Quick question, if one has low VRAM and the DENSE model spills into RAM, does MTP even speed anything up? or would it rather slow things down here, as it needs to verify a batch of 4 tokens using the WHOLE model anyway? I never really got the intuition for it. speculative decoding is more or less the same, no?

[-]

ixdx@reddit

I ran several tests and I see a noticeable drop in pp with MTP.

RTX 5070 Ti + RTX 5060 Ti

Qwen3.6-27B-Q4_K_L-MTP
tg: 38-61
pp: 528-804

bartowski/Qwen3.6-27B-Q4_K_L
tg: 22-27
pp: 1155-1713

I created the GGUF using an imatrix from Bartowski.
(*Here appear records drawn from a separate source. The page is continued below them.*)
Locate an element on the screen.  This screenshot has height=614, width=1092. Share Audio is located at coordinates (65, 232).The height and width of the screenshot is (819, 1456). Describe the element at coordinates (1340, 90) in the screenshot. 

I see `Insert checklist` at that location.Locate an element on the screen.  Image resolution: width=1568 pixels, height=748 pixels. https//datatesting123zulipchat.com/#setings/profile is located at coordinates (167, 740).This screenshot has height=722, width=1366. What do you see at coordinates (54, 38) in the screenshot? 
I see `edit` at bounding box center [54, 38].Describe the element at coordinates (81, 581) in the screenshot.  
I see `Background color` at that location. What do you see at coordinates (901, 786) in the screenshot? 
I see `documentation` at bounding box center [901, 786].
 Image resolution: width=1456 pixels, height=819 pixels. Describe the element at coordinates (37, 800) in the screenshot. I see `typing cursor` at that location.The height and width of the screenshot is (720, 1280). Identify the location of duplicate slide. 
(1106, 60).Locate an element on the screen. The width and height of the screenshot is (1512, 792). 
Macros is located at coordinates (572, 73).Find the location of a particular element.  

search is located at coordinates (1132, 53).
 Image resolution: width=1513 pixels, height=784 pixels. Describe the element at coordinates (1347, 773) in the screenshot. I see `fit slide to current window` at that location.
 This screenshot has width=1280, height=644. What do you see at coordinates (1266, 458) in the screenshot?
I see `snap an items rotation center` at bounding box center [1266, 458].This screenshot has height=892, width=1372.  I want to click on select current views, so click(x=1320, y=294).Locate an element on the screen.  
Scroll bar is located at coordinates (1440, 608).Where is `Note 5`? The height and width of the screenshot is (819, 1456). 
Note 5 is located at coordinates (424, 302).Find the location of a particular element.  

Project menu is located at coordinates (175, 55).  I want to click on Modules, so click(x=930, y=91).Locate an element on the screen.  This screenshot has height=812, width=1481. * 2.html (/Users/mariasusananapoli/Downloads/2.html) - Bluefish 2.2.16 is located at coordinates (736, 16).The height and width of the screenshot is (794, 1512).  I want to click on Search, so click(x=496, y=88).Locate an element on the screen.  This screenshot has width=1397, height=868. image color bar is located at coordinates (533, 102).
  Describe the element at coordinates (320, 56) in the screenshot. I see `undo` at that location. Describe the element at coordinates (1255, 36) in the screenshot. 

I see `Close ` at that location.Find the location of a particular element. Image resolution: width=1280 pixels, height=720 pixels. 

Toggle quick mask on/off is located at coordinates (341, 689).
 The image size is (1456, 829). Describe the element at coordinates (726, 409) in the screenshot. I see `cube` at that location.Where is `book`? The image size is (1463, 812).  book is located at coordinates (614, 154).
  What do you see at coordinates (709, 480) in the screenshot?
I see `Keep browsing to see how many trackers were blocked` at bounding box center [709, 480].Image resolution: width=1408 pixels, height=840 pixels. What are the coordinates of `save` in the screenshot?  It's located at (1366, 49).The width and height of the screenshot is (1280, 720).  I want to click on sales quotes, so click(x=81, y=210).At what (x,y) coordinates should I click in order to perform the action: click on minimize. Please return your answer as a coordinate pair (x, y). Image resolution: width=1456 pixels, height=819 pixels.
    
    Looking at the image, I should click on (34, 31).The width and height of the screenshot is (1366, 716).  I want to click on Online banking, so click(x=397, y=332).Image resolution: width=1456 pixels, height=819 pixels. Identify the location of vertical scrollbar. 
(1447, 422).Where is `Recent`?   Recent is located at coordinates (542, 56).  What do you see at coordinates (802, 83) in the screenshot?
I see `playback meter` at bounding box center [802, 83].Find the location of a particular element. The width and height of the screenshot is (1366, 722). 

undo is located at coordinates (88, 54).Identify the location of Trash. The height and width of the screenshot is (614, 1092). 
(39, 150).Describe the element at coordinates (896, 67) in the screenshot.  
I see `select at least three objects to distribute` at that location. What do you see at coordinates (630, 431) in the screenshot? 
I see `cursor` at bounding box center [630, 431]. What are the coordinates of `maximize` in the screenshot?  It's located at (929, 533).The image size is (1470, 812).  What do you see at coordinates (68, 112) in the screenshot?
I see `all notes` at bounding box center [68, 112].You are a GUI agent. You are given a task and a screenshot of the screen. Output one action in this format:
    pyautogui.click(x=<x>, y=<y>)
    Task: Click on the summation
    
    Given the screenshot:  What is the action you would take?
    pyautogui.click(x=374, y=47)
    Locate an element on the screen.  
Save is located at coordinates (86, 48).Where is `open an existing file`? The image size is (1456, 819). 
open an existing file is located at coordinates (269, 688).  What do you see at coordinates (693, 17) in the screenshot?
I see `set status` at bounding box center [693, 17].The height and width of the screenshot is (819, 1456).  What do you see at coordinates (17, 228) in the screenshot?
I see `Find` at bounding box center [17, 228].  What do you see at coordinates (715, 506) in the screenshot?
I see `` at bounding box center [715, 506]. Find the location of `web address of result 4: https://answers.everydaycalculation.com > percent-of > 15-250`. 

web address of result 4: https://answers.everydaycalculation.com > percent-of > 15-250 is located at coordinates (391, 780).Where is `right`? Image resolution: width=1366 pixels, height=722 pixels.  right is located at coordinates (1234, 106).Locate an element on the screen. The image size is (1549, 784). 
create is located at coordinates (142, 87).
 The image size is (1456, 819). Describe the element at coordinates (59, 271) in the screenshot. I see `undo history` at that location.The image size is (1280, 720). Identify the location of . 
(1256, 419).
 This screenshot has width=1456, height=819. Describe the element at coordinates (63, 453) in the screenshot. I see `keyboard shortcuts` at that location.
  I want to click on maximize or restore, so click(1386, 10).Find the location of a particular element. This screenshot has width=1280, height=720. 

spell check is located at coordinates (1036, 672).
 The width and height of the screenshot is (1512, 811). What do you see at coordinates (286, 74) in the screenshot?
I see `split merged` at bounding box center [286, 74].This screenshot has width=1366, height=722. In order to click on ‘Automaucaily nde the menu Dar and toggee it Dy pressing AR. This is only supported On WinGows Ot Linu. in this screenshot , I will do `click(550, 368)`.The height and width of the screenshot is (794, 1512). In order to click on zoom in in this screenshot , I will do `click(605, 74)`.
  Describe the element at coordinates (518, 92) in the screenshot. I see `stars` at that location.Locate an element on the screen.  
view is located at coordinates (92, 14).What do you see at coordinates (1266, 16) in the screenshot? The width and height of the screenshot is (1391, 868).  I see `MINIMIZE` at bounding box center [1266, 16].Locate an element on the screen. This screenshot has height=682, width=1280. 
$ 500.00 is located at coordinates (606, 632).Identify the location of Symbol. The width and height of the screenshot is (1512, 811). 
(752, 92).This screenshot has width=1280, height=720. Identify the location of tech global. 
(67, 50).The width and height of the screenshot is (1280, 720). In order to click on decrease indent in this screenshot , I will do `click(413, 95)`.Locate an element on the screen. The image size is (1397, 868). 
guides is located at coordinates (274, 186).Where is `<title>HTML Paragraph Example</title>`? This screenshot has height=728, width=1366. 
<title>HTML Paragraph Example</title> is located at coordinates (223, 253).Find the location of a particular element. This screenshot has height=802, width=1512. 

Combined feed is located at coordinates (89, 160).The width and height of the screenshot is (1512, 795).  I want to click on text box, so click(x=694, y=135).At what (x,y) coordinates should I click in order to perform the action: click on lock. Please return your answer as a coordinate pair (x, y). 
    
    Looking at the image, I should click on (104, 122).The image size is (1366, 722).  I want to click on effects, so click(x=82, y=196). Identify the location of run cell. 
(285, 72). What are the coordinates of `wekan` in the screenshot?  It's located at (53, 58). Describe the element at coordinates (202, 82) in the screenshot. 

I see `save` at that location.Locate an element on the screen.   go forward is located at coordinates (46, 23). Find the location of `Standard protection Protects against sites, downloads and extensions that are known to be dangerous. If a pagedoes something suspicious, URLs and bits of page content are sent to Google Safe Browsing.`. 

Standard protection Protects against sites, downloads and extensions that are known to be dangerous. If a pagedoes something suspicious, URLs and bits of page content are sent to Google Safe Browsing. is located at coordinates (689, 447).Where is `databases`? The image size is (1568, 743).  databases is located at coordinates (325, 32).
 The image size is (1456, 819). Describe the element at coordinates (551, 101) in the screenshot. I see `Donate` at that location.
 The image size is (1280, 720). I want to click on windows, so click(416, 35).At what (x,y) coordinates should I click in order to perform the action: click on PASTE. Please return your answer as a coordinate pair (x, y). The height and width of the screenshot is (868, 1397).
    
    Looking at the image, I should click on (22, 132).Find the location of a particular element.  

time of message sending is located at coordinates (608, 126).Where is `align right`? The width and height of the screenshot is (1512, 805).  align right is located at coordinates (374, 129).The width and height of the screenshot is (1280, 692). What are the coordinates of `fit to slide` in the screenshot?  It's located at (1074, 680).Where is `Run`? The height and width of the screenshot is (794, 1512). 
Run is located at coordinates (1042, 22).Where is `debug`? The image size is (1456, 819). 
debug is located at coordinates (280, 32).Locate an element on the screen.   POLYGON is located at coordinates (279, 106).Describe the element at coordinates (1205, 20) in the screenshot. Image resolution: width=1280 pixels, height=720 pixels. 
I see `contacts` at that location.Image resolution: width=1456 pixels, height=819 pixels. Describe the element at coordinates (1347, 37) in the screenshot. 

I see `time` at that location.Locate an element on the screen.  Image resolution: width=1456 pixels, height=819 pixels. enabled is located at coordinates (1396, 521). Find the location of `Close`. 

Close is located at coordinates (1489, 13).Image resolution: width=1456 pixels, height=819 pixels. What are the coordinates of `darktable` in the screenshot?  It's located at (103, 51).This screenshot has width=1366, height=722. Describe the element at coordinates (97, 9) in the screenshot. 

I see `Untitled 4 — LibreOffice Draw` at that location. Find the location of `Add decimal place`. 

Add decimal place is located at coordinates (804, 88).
./convert_hf_to_gguf.py /models/Qwen/Qwen3.6-27B --outfile /models/Qwen3.6-27B-BF16-MTP.gguf --outtype bf16
llama-quantize \
  --output-tensor-type Q8_0 \
  --token-embedding-type Q8_0 \
  --tensor-type ssm_out=Q8_0 \
  --imatrix bartowski_Qwen_Qwen3.6-27B-imatrix.gguf \
  /models/Qwen3.6-27B-BF16-MTP.gguf \
  /models/Qwen3.6-27B-Q4_K_L-MTP.gguf \
  Q4_K

For a test with a long context, I asked to analyze approximately 10,000 lines from /var/log/syslog

bartowski/Qwen3.6-27B-Q4_K_L

prompt eval time =  106266.92 ms / 130439 tokens (    0.81 ms per token,  1227.47 tokens per second)
       eval time =   32149.55 ms /   633 tokens (   50.79 ms per token,    19.69 tokens per second)
      total time =  138416.47 ms / 131072 tokens

Qwen3.6-27B-Q4_K_L-MTP

prompt eval time =  250442.42 ms / 130439 tokens (    1.92 ms per token,   520.83 tokens per second)
       eval time =   17058.53 ms /   633 tokens (   26.95 ms per token,    37.11 tokens per second)
      total time =  267500.95 ms / 131072 tokens

llama-server args

--mlock --no-mmap --flash-attn on --jinja -ctk f16 -ctv f16 -dev CUDA0,CUDA1 -c 131072 -fitc 131072 -fit on -fitt 384 -ts 130,100 -m /models/my/Qwen3.6-27B-Q4_K_L-MTP.gguf --reasoning off --temp 0.7 --top-p 0.8  --top-k 20 --min-p 0.0 --presence-penalty 1.5 --repeat-penalty 1.0 --spec-type mtp --spec-draft-n-max 3 --parallel 1

[-]

NoBee9598@reddit

Which HF repo do you use for this speed

[-]

Enough_Big4191@reddit

54 t/s on a v100 still feels kind of absurd honestly. the bigger thing for me is when these setups stay reliable once agents start chaining tool calls and chewing through messy context windows for hours. have u noticed any weird degradation in output quality after the longer contexts, or mostly just throughput drop?

[-]

tomByrer@reddit

Unlike DFlash where you use a smaller model for predictions, MTP uses the same model file. So if anything, should decrease degradation, since it is 'exploring' more the same model.

[-]

Karyo_Ten@reddit

Dflash and speculative decoding in general should be lossless.

[-]

LeatherRub7248@reddit

40t/s sounds very doable.

Could you share pp / ttft time as well pls?

[-]

rm-rf-rm@reddit

PP/TTFT should stay unchanged no?

[-]

Daniel_H212@reddit

How's the performance at longer context?

[-]

orionstein@reddit

Are there any other settings to note? Context limit? What quant are you using?

[-]

m94301@reddit (OP)

Hi,

I set k and v to q8_0 so I could bump up to ctx 200000. For me, it reasoned well although the excessive thinking of this model should hide a lot of quantization warts.

I used am17an's GGUF, I believe it is q4 based.

I am using the MTP 3 just as in the example. I didn't try more or less guesses but will try it tomorrow.

Other than that, kind of stock settings. Batch 2048.

I did try mixed f16/q8 on cache and that locked up, but that's a pretty corner case and not a good idea for beta stuff.